Italian businessman Andrea Bonomi has taken a 3 percent stake in Tod's to support long-term growth at the luxury goods group, a source close to the matter said on Wednesday, confirming a media report which sent Tod's shares up 8 percent.

Bonomi made the investment in the shoemaker through his Strategic Capital fund, which takes minority stakes in listed companies.

Tod's - Fall-Winter2016 - Womenswear - Milan - © PixelFormula

Bonomi has made other investments in the luxury and design industries through his private equity firm Investindustrial, which in December bought ailing Italian shoe brand Sergio Rossi from France's Kering.

Tod's, widely seen as a potential takeover target, has seen sales fall as it struggled to diversify away from its core shoe business and expand its presence into higher-margin leather handbags and clothing.

Citi analysts said the departure of creative director Alessandra Facchinetti last year should help the brand "to refocus on its core, classic product offering."

Tod's shares fell 15 percent in 2016 against a 16 percent rise for the sector as a whole.

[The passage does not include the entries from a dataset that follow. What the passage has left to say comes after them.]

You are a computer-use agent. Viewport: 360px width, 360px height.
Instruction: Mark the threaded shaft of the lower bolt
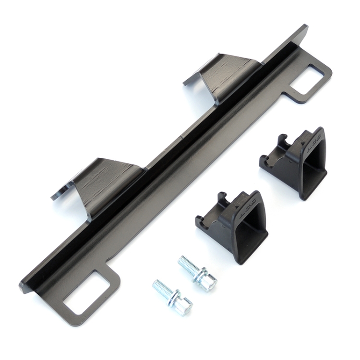162,289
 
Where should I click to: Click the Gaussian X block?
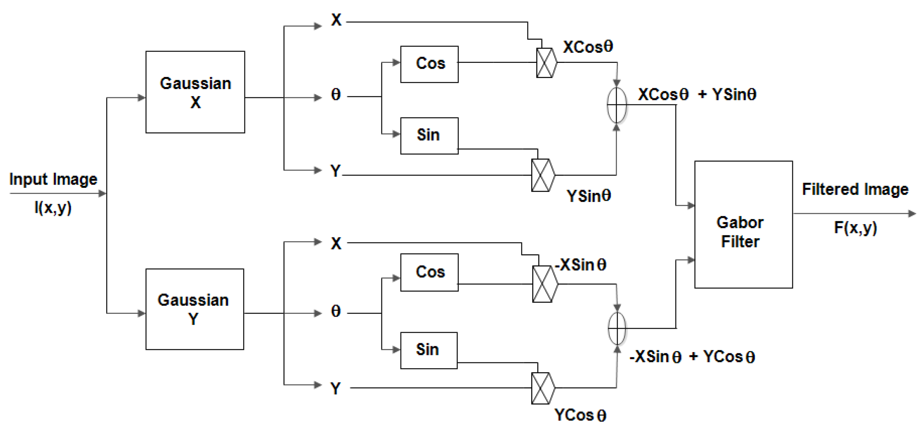(x=195, y=92)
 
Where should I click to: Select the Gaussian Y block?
(x=194, y=309)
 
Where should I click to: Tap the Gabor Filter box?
(x=743, y=225)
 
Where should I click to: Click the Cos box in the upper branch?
(x=429, y=64)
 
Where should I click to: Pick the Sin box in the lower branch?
(x=429, y=350)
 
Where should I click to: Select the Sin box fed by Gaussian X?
(x=429, y=135)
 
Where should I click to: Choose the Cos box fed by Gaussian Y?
(x=429, y=272)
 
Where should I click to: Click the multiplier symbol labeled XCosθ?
(x=546, y=63)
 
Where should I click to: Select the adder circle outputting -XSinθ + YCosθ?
(x=617, y=328)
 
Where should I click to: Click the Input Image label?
(x=53, y=179)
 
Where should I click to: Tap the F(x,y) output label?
(x=855, y=228)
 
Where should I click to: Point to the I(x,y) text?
(x=53, y=207)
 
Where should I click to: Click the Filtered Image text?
(x=855, y=189)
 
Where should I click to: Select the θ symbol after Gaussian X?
(x=336, y=95)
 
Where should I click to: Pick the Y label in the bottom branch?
(x=336, y=388)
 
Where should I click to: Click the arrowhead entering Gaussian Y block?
(x=142, y=313)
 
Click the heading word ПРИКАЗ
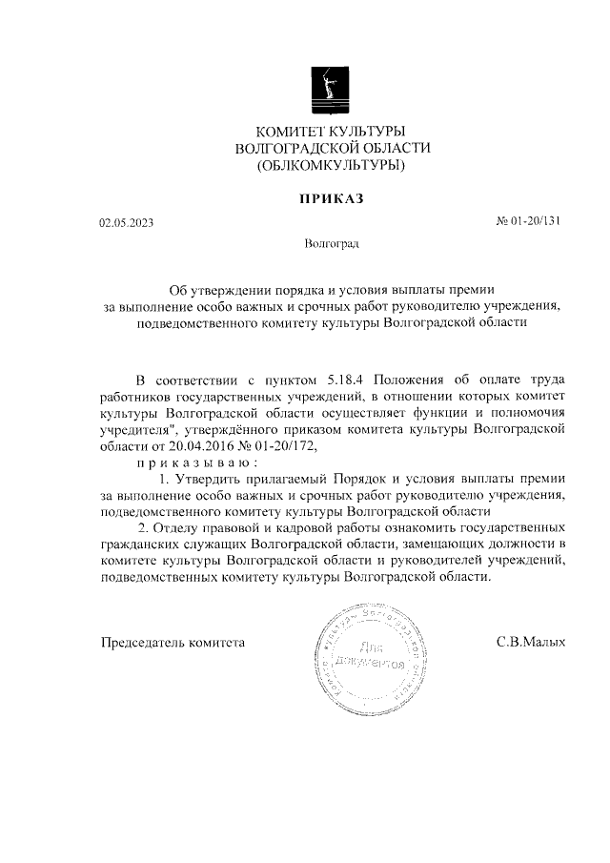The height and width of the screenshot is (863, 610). pos(332,198)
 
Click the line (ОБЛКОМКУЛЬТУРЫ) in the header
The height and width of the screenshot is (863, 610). pos(332,165)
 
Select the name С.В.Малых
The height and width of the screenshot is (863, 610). pos(531,642)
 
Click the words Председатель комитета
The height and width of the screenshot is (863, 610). pos(173,642)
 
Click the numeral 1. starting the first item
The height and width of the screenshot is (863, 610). pos(165,478)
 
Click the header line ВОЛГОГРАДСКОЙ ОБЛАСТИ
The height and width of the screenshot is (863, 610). pos(332,148)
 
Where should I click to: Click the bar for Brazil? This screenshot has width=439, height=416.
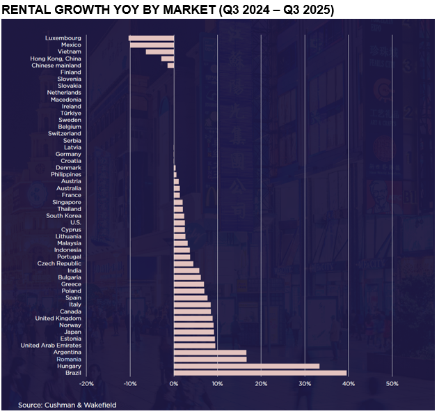260,373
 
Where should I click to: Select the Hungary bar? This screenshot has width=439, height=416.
246,366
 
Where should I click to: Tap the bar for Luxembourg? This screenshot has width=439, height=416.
151,38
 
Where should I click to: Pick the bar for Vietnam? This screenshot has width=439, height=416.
159,52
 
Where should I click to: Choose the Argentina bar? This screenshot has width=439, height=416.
209,353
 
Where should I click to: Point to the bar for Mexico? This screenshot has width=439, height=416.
152,45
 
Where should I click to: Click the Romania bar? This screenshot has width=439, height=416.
209,360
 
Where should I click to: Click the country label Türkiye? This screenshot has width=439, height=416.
70,113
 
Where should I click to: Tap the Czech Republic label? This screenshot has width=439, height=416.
59,263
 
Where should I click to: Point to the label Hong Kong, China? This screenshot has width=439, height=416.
56,59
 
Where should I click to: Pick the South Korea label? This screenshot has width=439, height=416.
63,215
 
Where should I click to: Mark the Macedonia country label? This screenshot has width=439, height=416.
65,100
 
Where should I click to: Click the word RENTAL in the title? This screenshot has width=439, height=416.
26,10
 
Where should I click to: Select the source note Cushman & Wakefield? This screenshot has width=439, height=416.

The group's same-store sales fell 15 percent in the first nine months of 2016. They have declined for 12 quarters in a row.

The share price was up 9.9 percent at €66.80 by 10:51 GMT on Wednesday. Traders said target price increases by several brokers were also helping the stock.

Citi, which rates the stock a "buy", increased its target price to 69 euros from 57 euros to reflect the possible adoption of a favourable tax regime which rival Salvatore Ferragamo agreed in December with tax authorities.

"Under this agreement, a portion of the income generated from the direct and indirect use of intangibles will be exempt from Italy's corporate tax rate of around 31 percent," Citi said. "We believe Tod's might benefit from a similar tax treatment."

Also Barclays raised its target price on Tod's in line with a more positive view for the sector.

Consensus estimates for luxury goods companies are generally being revised upwards as Russia's economy begins to recover, higher oil prices support Middle Eastern spending and expected tax cuts under U.S. President Donald Trump are seen encouraging Americans to shop.

However, Barclays kept an "underweight" rating on Tod's saying like-for-like sales would probably continue to fall and margins remain weak in the short term due to tough competition in the market for its soft-leather bags and still difficult trading environment.